DATA -
=======

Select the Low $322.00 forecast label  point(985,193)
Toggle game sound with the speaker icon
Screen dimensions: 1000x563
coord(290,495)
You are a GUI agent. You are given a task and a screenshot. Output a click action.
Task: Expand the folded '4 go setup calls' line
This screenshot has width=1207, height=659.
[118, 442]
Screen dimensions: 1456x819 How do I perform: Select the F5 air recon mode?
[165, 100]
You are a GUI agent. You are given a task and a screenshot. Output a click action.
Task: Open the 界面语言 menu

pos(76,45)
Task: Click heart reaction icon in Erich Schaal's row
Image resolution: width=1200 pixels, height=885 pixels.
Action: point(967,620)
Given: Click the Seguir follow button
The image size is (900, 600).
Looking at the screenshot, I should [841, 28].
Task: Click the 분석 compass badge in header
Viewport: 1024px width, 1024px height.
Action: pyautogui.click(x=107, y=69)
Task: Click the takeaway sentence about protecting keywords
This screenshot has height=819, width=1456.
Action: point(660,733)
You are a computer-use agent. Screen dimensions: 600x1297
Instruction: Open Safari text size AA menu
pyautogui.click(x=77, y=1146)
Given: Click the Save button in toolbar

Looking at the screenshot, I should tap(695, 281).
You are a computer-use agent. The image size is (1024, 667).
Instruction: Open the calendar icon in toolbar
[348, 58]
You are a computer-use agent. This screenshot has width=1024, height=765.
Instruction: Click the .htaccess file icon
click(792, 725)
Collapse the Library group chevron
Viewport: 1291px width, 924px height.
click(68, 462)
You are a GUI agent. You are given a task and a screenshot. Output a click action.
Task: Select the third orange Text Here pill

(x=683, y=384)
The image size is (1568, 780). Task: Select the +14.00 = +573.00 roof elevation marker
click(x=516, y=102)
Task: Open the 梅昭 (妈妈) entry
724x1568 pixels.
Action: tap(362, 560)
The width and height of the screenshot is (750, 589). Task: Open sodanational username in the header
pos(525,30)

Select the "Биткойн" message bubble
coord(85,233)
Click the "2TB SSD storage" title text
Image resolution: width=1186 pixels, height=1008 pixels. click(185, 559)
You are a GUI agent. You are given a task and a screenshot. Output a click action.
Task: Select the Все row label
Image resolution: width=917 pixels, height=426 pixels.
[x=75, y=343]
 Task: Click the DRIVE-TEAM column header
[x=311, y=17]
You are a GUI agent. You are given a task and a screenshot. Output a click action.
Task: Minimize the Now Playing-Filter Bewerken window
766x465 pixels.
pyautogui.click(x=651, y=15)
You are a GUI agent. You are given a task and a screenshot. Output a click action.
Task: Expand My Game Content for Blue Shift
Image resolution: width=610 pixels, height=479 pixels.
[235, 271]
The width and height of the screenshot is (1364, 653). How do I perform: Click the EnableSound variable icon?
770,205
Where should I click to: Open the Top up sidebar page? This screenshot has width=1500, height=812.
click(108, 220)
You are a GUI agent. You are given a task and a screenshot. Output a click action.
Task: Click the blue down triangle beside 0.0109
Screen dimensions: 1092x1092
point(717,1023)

=======

When you reach the line with "Task: Click heart" in the records above, start writing out lines exactly, and stop once the line with "Task: Click the 분석 compass badge in header" has been written; include nothing else.

Task: Click heart reaction icon in Erich Schaal's row
Image resolution: width=1200 pixels, height=885 pixels.
Action: point(967,620)
Given: Click the Seguir follow button
The image size is (900, 600).
Looking at the screenshot, I should [841, 28].
Task: Click the 분석 compass badge in header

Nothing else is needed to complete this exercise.